Give the function a try

In [22]:
mydict = {}
count_words(mydict, ["that is a great great great leader","India has a great leader"])
mydict

{'that': 1, 'is': 1, 'a': 2, 'great': 4, 'leader': 2, 'India': 1, 'has': 1}

In [23]:
word_counts = {}
count_words(word_counts, clean_texts)
print("Size of Vocabulary:", len(word_counts))
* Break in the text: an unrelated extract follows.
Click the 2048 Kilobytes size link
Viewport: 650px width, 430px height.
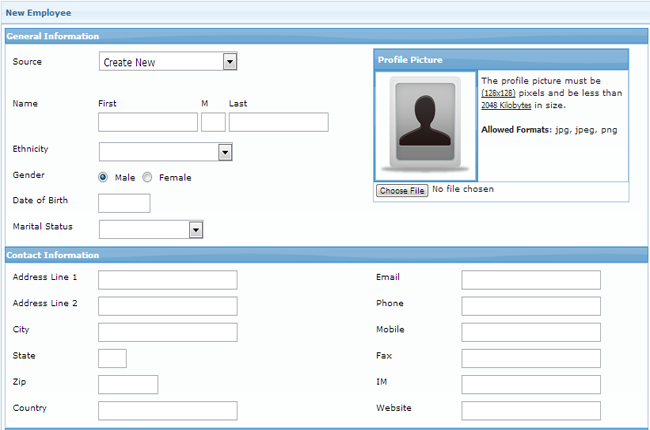(506, 105)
Size of Vocabulary: 107606


In [24]:
#Let's see how many times "glass" occurs in the data
word_counts["glass"]

38745

Load Conceptnet Numberbatch's (CN) embeddings, similar to GloVe, but probably better
(https://github.com/commonsense/conceptnet-numberbatch)

In [25]:
embeddings_index = {}
with open('numberbatch-en.txt', encoding='utf-8') as f:
    for line in f:
        values = line.split(' ')
        word = values[0]
        embedding = np.asarray(values[1:], dtype='float32')
        embeddings_index[word] = embedding

print('Word embeddings:', len(embeddings_index))

Word embeddings: 417195


Take a look at the CN embedding dimension

In [26]:
embeddings_index["glass"].shape

(300,)

Find the number of words that are missing from CN, and are used more than our threshold.
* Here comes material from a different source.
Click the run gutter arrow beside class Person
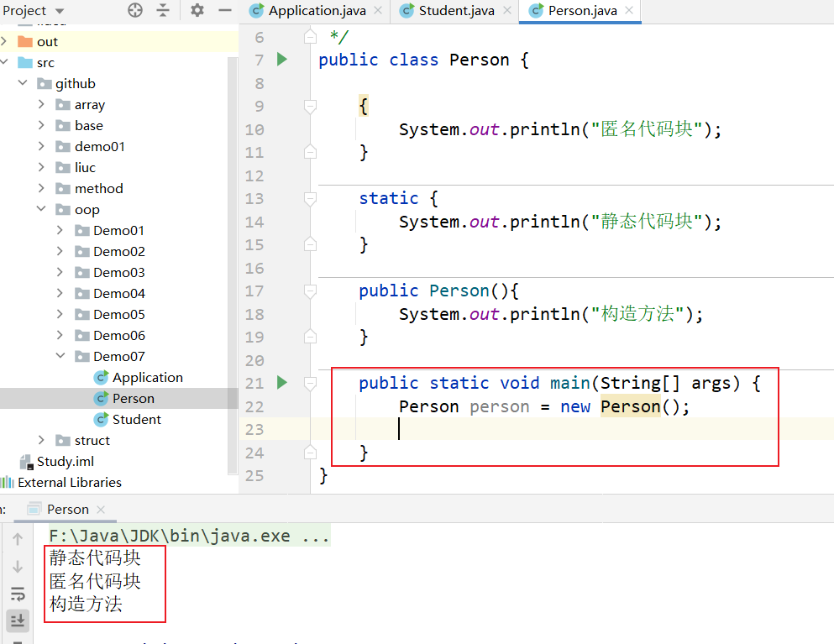Screen dimensions: 834x644 281,60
I use a threshold of 20, so that words not in CN can be added to our word_embedding_matrix, but they need to be common enough in the reviews so that the model can understand their meaning.

In [27]:
missing_words = 0
threshold = 20

for word, count in word_counts.items():
    if count > threshold:
        if word not in embeddings_index:
            missing_words += 1
            
missing_ratio = round(missing_words/len(word_counts),4)*100
            
print("Number of words missing from CN:", missing_words)
print("Percent of words that are missing from vocabulary: {}%".format(missing_ratio))
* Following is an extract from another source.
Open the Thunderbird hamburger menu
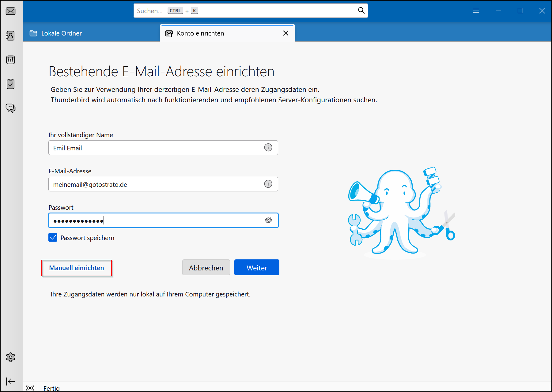Viewport: 552px width, 392px height. (476, 11)
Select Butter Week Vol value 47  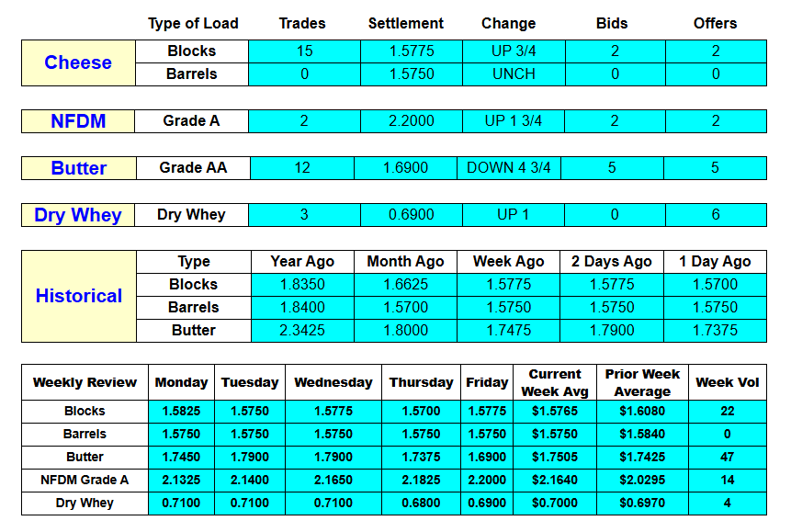coord(728,458)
Number of words missing from CN: 1948
Percent of words that are missing from vocabulary: 1.81%


What are those missing words in the CN

In [28]:
missing_words = []
for word, count in word_counts.items():
    if count > threshold and word not in embeddings_index:
        missing_words.append((word,count))
missing_words[:30]

[('outter', 193),
 ('doesnt', 4329),
 ('12', 4432),
 ('17', 1049),
 ('11', 2088),
 ('80', 1386),
 ('100', 10990),
 ('advertized', 126),
 ('woks', 39),
 ('waze', 252),
 ('sii', 262),
 ('microusb', 1145),
 ('excelente', 2964),
 ('calidad', 89),
 ('ningun', 21),
 ('gs2', 76),
 ('2013', 1303),
 ('chager', 29),
 ('13', 1675),
 ('samsungs', 188),
 ('sansung', 22),
 ('i9100', 39),
 ('htc', 8176),
 ('note3', 230),
 ('50', 4205),
 ('75', 1400),
 ('90', 1762),
 ('40', 2410),
 ('70', 1083),
 ('powerbear', 88)]

Looks mostly products' brand.

Words to indexes, indexes to words dicts

Limit the vocab that we will use to words that appear ≥ threshold or are in CN

In [29]:
#dictionary to convert words to integers
vocab_to_int = {} 
# Index words from 0
value = 0
for word, count in word_counts.items():
    if count >= threshold or word in embeddings_index:
        vocab_to_int[word] = value
        value += 1

# Special tokens that will be added to our vocab
codes = ["<UNK>","<PAD>","<EOS>","<GO>"]   

# Add codes to vocab
for code in codes:
    vocab_to_int[code] = len(vocab_to_int)

# Dictionary to convert integers to words
int_to_vocab = {}
for word, value in vocab_to_int.items():
    int_to_vocab[value] = word

usage_ratio = round(len(vocab_to_int) / len(word_counts),4)*100

print("Total number of unique words:", len(word_counts))
print("Number of words we will use:", len(vocab_to_int))
print("Percent of words we will use: {}%".format(usage_ratio))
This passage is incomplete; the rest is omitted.